An exact transcription of all the data is required.

[Data items]
================================
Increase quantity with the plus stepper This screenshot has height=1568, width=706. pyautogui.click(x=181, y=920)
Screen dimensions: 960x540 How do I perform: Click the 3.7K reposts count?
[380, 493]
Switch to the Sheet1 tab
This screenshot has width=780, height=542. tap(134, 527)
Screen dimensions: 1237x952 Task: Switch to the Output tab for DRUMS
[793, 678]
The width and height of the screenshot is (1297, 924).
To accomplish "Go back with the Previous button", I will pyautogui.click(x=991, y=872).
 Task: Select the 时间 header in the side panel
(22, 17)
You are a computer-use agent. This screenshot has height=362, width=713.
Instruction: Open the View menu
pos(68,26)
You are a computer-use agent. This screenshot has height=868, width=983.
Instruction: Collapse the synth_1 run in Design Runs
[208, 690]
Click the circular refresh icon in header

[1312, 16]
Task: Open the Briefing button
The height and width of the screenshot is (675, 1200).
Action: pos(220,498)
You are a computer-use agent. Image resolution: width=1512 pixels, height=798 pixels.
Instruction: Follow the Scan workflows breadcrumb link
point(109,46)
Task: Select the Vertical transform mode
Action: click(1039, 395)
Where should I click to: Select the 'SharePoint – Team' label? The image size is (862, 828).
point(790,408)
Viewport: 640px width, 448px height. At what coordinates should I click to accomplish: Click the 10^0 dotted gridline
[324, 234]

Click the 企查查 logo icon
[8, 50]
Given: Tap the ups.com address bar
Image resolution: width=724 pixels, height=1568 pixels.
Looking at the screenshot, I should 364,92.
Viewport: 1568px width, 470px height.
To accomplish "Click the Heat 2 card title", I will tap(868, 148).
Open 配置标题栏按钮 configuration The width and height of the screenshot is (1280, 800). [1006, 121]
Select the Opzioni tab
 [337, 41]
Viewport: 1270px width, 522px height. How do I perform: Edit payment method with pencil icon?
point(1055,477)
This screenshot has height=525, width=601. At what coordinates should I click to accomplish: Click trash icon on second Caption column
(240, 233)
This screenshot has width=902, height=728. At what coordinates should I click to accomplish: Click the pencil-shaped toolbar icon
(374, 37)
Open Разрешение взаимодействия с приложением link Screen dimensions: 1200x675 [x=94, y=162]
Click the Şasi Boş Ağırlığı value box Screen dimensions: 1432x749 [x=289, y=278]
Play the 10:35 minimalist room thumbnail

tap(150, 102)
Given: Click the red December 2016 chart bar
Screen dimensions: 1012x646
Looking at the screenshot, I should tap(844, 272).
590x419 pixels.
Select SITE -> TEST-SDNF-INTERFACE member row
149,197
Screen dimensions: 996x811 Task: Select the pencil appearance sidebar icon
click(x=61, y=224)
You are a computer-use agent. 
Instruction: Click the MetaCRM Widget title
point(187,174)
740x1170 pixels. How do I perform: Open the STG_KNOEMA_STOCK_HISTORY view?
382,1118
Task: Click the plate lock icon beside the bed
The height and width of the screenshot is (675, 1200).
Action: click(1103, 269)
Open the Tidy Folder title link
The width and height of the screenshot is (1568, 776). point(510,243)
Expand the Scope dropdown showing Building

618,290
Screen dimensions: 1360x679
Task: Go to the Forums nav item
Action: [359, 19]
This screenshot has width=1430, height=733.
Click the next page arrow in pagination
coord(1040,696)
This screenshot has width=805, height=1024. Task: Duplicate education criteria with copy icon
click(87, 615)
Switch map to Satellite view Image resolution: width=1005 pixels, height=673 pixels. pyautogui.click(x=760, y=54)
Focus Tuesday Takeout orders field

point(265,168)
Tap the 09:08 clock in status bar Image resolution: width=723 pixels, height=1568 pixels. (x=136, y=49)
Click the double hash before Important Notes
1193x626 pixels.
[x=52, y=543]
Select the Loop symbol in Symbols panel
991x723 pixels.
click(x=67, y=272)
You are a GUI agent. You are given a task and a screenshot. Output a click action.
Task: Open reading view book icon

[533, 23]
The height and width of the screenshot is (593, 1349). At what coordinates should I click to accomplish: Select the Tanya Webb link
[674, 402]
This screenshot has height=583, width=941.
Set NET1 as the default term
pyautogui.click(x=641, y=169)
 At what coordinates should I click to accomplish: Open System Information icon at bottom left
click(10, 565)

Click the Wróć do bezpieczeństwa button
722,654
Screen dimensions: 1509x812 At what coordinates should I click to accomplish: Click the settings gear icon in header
================================
→ Finished exercise
Increase quantity with the plus stepper This screenshot has height=1568, width=706. pyautogui.click(x=181, y=920)
Screen dimensions: 960x540 How do I perform: Click the 3.7K reposts count?
[380, 493]
Switch to the Sheet1 tab
This screenshot has width=780, height=542. tap(134, 527)
Screen dimensions: 1237x952 Task: Switch to the Output tab for DRUMS
[793, 678]
The width and height of the screenshot is (1297, 924).
To accomplish "Go back with the Previous button", I will pyautogui.click(x=991, y=872).
 Task: Select the 时间 header in the side panel
(22, 17)
You are a computer-use agent. This screenshot has height=362, width=713.
Instruction: Open the View menu
pos(68,26)
You are a computer-use agent. This screenshot has height=868, width=983.
Instruction: Collapse the synth_1 run in Design Runs
[208, 690]
Click the circular refresh icon in header

[1312, 16]
Task: Open the Briefing button
The height and width of the screenshot is (675, 1200).
Action: pos(220,498)
You are a computer-use agent. Image resolution: width=1512 pixels, height=798 pixels.
Instruction: Follow the Scan workflows breadcrumb link
point(109,46)
Task: Select the Vertical transform mode
Action: click(1039, 395)
Where should I click to: Select the 'SharePoint – Team' label? The image size is (862, 828).
point(790,408)
Viewport: 640px width, 448px height. At what coordinates should I click to accomplish: Click the 10^0 dotted gridline
[324, 234]

Click the 企查查 logo icon
[8, 50]
Given: Tap the ups.com address bar
Image resolution: width=724 pixels, height=1568 pixels.
Looking at the screenshot, I should 364,92.
Viewport: 1568px width, 470px height.
To accomplish "Click the Heat 2 card title", I will tap(868, 148).
Open 配置标题栏按钮 configuration The width and height of the screenshot is (1280, 800). [1006, 121]
Select the Opzioni tab
 [337, 41]
Viewport: 1270px width, 522px height. How do I perform: Edit payment method with pencil icon?
point(1055,477)
This screenshot has height=525, width=601. At what coordinates should I click to accomplish: Click trash icon on second Caption column
(240, 233)
This screenshot has width=902, height=728. At what coordinates should I click to accomplish: Click the pencil-shaped toolbar icon
(374, 37)
Open Разрешение взаимодействия с приложением link Screen dimensions: 1200x675 [x=94, y=162]
Click the Şasi Boş Ağırlığı value box Screen dimensions: 1432x749 [x=289, y=278]
Play the 10:35 minimalist room thumbnail

tap(150, 102)
Given: Click the red December 2016 chart bar
Screen dimensions: 1012x646
Looking at the screenshot, I should tap(844, 272).
590x419 pixels.
Select SITE -> TEST-SDNF-INTERFACE member row
149,197
Screen dimensions: 996x811 Task: Select the pencil appearance sidebar icon
click(x=61, y=224)
You are a computer-use agent. 
Instruction: Click the MetaCRM Widget title
point(187,174)
740x1170 pixels. How do I perform: Open the STG_KNOEMA_STOCK_HISTORY view?
382,1118
Task: Click the plate lock icon beside the bed
The height and width of the screenshot is (675, 1200).
Action: click(1103, 269)
Open the Tidy Folder title link
The width and height of the screenshot is (1568, 776). point(510,243)
Expand the Scope dropdown showing Building

618,290
Screen dimensions: 1360x679
Task: Go to the Forums nav item
Action: [359, 19]
This screenshot has width=1430, height=733.
Click the next page arrow in pagination
coord(1040,696)
This screenshot has width=805, height=1024. Task: Duplicate education criteria with copy icon
click(87, 615)
Switch map to Satellite view Image resolution: width=1005 pixels, height=673 pixels. pyautogui.click(x=760, y=54)
Focus Tuesday Takeout orders field

point(265,168)
Tap the 09:08 clock in status bar Image resolution: width=723 pixels, height=1568 pixels. (x=136, y=49)
Click the double hash before Important Notes
1193x626 pixels.
[x=52, y=543]
Select the Loop symbol in Symbols panel
991x723 pixels.
click(x=67, y=272)
You are a GUI agent. You are given a task and a screenshot. Output a click action.
Task: Open reading view book icon

[533, 23]
The height and width of the screenshot is (593, 1349). At what coordinates should I click to accomplish: Select the Tanya Webb link
[674, 402]
This screenshot has height=583, width=941.
Set NET1 as the default term
pyautogui.click(x=641, y=169)
 At what coordinates should I click to accomplish: Open System Information icon at bottom left
click(10, 565)

Click the Wróć do bezpieczeństwa button
722,654
Screen dimensions: 1509x812 At what coordinates should I click to accomplish: Click the settings gear icon in header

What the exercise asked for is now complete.